Dataset entries

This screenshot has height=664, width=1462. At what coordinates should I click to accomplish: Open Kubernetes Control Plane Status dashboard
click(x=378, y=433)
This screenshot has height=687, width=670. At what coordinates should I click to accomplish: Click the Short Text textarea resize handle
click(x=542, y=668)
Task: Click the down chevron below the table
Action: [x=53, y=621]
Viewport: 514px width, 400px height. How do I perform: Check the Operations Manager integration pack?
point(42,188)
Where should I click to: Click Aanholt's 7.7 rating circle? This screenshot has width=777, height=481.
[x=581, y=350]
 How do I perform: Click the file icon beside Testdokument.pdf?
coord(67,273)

● **Task objective**
Set down each line from the line containing "Viewport: 514px width, 400px" through the final line of the data, exactly and with nothing added.

● **Solved exercise**
Viewport: 514px width, 400px height. How do I perform: Check the Operations Manager integration pack?
point(42,188)
Where should I click to: Click Aanholt's 7.7 rating circle? This screenshot has width=777, height=481.
[x=581, y=350]
 How do I perform: Click the file icon beside Testdokument.pdf?
coord(67,273)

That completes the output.